*** Task data ***

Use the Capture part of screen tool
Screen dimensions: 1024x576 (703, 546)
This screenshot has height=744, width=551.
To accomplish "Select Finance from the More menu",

*** End of Task data ***
*** Task data ***

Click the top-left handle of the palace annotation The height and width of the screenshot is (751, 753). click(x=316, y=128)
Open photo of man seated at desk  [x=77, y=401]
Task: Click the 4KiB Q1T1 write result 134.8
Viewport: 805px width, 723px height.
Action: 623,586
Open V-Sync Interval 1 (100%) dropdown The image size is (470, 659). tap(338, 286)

*** End of Task data ***

About this exercise: Would you print exactly and only the lines of the material above that run from the line with "Use the Capture part of screen tool" through the line with "Finance from the", both included?

Solution to the problem:
Use the Capture part of screen tool
Screen dimensions: 1024x576 (703, 546)
This screenshot has height=744, width=551.
To accomplish "Select Finance from the More menu",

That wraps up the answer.